DATA SHOWN:
#####

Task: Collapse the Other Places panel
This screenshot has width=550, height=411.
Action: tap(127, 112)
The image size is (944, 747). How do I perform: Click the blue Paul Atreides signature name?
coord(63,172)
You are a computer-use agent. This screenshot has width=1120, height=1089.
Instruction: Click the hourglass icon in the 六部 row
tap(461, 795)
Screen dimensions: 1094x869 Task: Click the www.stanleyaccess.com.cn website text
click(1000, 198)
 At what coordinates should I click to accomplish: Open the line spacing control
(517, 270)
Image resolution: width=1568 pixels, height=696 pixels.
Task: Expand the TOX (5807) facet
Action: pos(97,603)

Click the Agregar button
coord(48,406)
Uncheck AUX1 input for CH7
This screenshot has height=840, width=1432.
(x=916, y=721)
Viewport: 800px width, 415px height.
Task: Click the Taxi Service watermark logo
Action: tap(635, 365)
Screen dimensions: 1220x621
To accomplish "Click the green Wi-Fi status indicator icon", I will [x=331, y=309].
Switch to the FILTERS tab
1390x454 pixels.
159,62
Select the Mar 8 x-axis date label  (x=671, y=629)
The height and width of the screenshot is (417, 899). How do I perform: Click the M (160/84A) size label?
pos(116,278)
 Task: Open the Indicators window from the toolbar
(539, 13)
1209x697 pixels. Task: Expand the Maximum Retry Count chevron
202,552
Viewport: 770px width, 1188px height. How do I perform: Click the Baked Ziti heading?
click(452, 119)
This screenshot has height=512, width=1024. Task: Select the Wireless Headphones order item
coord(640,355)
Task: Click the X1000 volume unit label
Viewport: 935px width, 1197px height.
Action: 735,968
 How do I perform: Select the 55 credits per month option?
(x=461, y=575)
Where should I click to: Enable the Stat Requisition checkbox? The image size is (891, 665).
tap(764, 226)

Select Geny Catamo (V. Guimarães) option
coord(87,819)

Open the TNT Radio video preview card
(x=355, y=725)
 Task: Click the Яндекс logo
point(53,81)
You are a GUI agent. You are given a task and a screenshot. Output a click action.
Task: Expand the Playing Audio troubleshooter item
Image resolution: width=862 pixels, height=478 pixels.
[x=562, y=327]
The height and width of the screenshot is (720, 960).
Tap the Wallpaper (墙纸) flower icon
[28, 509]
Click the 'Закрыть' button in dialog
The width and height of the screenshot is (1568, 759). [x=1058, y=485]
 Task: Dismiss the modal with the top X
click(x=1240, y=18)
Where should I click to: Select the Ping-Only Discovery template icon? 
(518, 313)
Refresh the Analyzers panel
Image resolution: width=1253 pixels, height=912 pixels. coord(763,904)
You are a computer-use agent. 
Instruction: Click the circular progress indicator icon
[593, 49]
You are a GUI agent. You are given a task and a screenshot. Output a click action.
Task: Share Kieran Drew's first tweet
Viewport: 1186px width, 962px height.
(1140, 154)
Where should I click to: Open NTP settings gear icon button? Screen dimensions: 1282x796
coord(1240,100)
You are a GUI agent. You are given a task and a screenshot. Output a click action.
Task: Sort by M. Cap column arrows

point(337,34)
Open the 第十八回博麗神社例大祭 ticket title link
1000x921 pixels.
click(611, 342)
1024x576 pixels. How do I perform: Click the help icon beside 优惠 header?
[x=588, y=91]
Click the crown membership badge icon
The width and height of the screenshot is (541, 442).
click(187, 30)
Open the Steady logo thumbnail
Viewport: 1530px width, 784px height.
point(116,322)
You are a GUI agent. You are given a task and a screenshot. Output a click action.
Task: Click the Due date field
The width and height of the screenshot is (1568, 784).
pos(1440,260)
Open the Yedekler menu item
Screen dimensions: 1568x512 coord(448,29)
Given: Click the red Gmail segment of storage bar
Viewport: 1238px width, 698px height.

#####

WHAT YOU WILL DO:
Which lines hold the string "computer"? Copy all of them from the data above.

TASK SOLUTION:
You are a computer-use agent. This screenshot has width=1120, height=1089.
You are a computer-use agent. 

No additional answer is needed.